Spatial Uncertainty Propagation Analysis"

is_check <- ("CheckExEnv" %in% search()) || any(c("_R_CHECK_TIMINGS_",
             "_R_CHECK_LICENSE_") %in% names(Sys.getenv()))
knitr::opts_chunk$set(eval = !is_check)
Sys.sleep(100)

Case study with spatially variable standard deviation - slope calculations

knitr::opts_chunk$set(
    comment = NA,
    quiet = TRUE,
    progress = FALSE,
    tidy = FALSE,
    cache = FALSE,
    message = FALSE,
    error = FALSE, # FALSE: always stop execution.
    warning = TRUE,
    dpi = 100
)
knitr::opts_knit$set(global.par = TRUE)
par(mar = c(3, 3, 2, 2), mgp = c(1.7, 0.5, 0), las = 1, cex.main = 1, tcl = -0.2, cex.axis = 0.8,
    cex.lab = 0.8)

Introduction/Problem definition

In many geographical studies a DEM is a critical variable, because DEM-derived variables, such as slope, aspect, curvature and viewshed are of great importance in many types of analysis. However, a DEM is only an approximation of the real elevation in the area. It contains errors. Insight into DEM error (uncertainty) propagation through the calculation of, for example, slope, is therefore crucial. We can use the Monte Carlo (MC) method to analyse how the error propagates through spatial operations and models. This method is briefly described below.

The MC method is fairly straightforward in application, but in case of spatially distributed variables like elevation one should consider taking spatial autocorrelation into account. That is because the model output uncertainty may be influenced by the spatial correlation in the input.
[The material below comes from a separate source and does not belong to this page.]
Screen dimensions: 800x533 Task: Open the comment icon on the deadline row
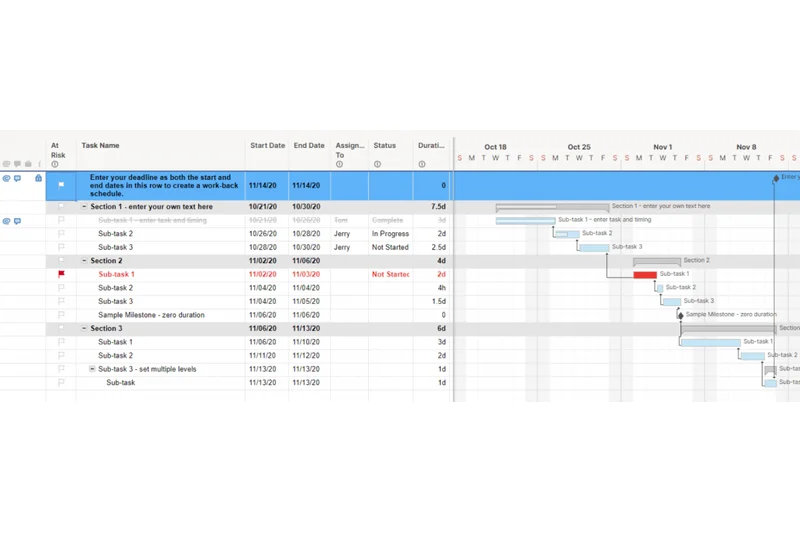coord(17,179)
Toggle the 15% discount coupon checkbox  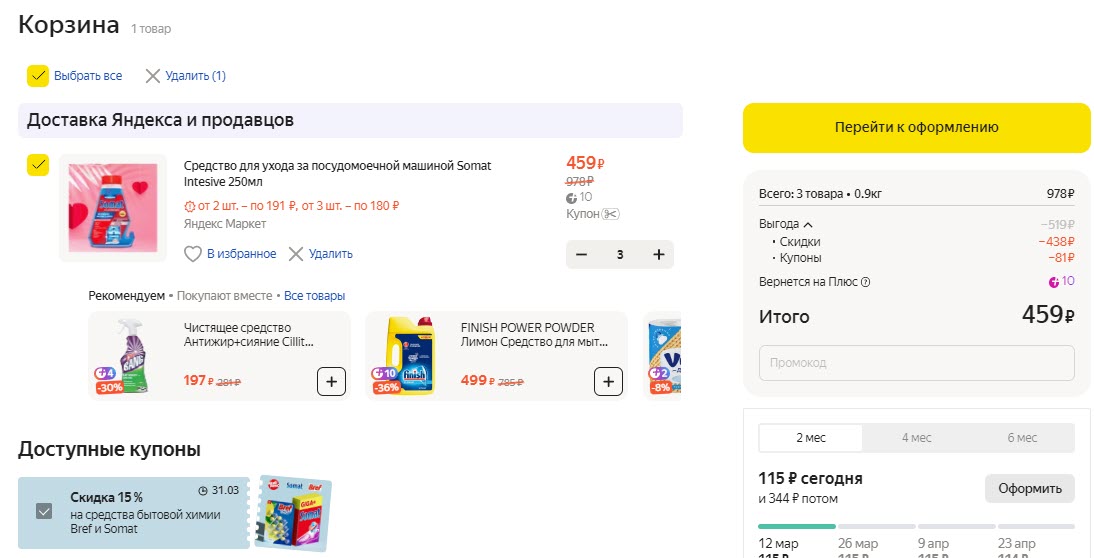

For example, slope calculations are quite sensitive to the degree of spatial autocorrelation in DEM uncertainty (Heuvelink, 1998).


Monte Carlo methodology for spatial uncertainty analysis with spatially variable sd

The uncertainty propagation analysis approach applied here is based on the Monte Carlo method that computes the output of the model repeatedly, with input values that are randomly sampled from their marginal or joint probability distribution function (pdf). The set of model outputs forms a random sample from the output pdf, so that parameters of the distribution, such as the mean, variance and quantiles, can be estimated from the sample. The method thus consists of the following steps:

  1. Characterise uncertain model inputs with (spatial) pdfs.
  2. Repeatedly sample from (spatial) pdfs of uncertain inputs.
  3. Run model with sampled inputs and store model outputs.
  4. Compute summary statistics of model outputs.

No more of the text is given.